START SUPPLIED DATA

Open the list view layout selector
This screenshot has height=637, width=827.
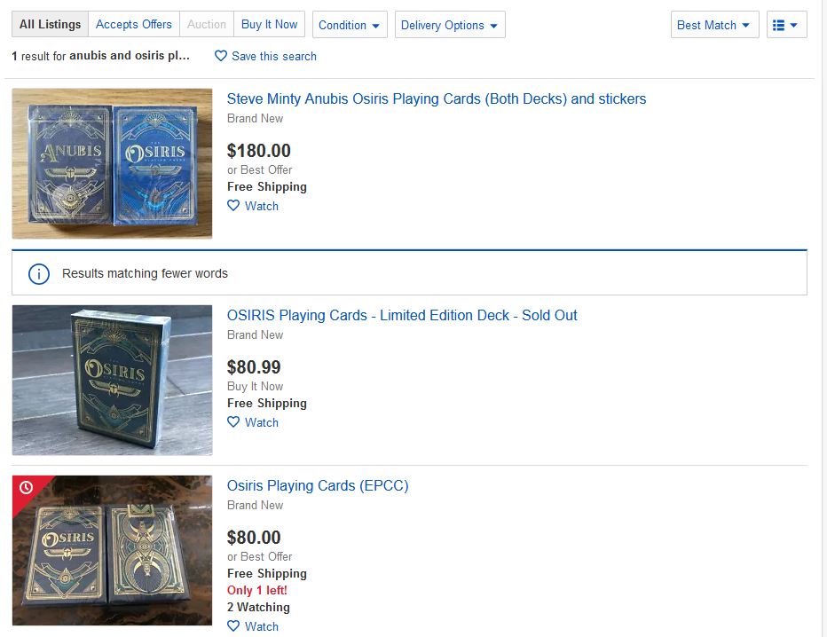[786, 25]
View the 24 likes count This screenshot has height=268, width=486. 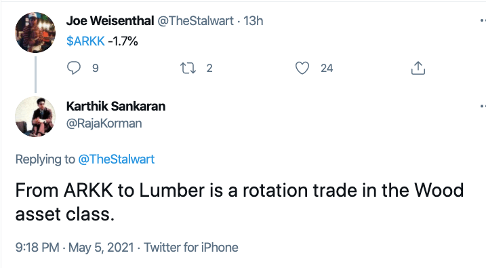(327, 69)
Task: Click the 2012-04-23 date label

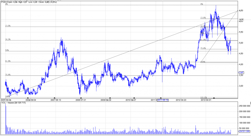Action: pyautogui.click(x=182, y=100)
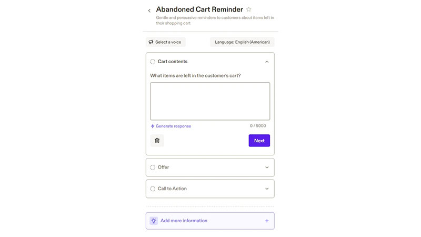Toggle the Cart contents status circle
Image resolution: width=421 pixels, height=237 pixels.
pyautogui.click(x=153, y=62)
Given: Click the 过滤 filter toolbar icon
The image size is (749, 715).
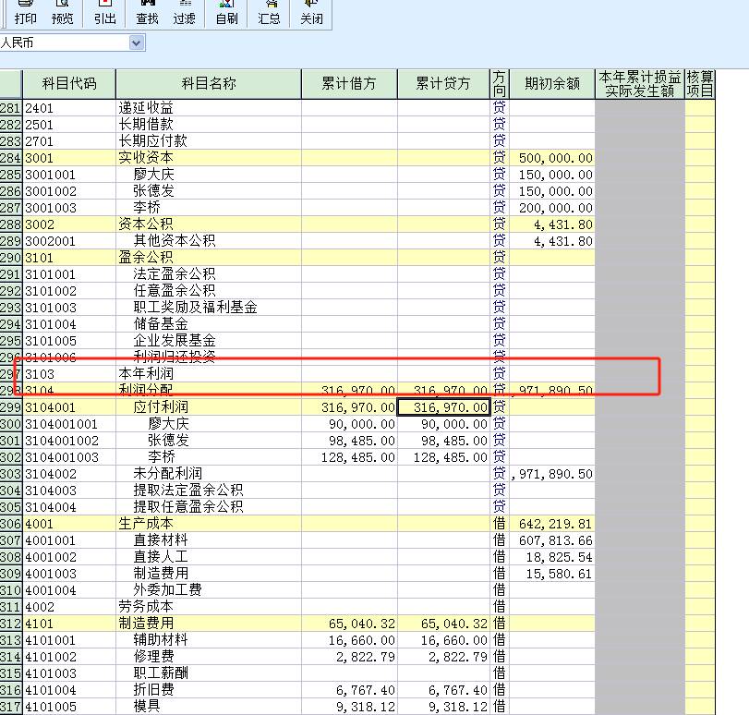Looking at the screenshot, I should [184, 13].
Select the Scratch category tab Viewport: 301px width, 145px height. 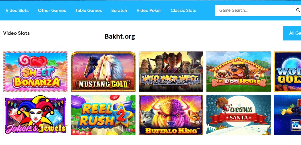click(x=119, y=11)
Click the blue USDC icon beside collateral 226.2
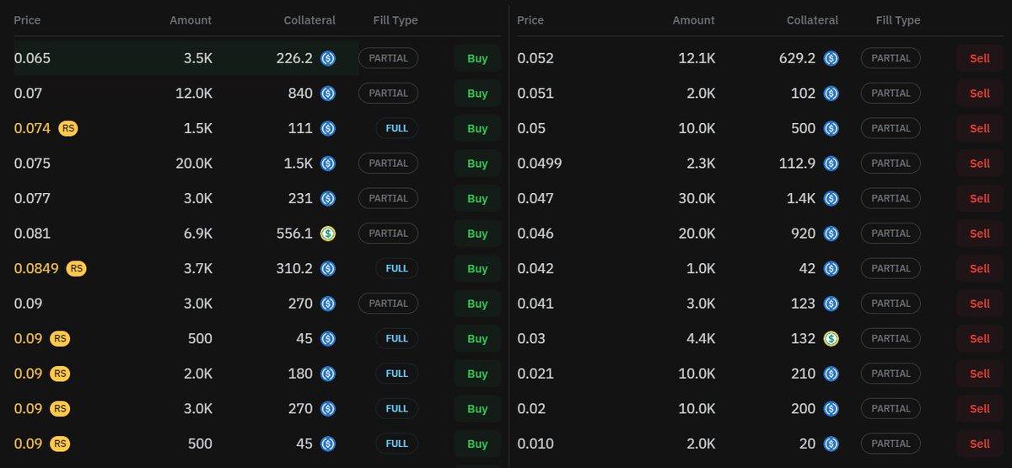Image resolution: width=1012 pixels, height=468 pixels. click(x=328, y=58)
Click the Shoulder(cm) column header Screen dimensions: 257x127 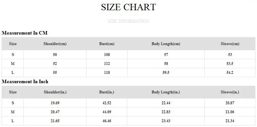pyautogui.click(x=55, y=44)
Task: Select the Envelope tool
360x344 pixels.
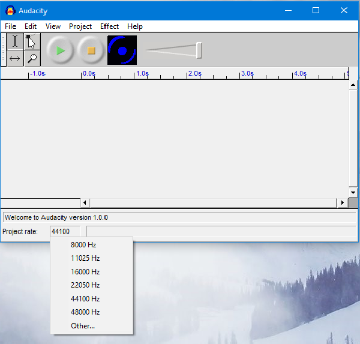Action: [32, 42]
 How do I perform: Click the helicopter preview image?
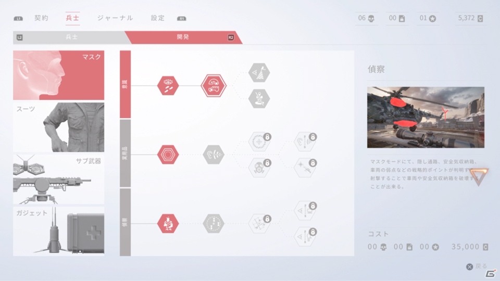(426, 117)
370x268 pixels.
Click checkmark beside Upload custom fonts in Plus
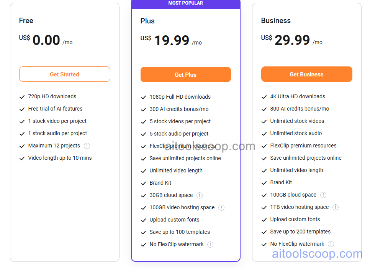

END SUPPLIED DATA

WORK REQUIRED:
Each line from the one containing "370x268 pixels." to the final line of the data must be printed exactly, both included, with nothing else and no pictures.

WRITTEN SOLUTION:
370x268 pixels.
Click checkmark beside Upload custom fonts in Plus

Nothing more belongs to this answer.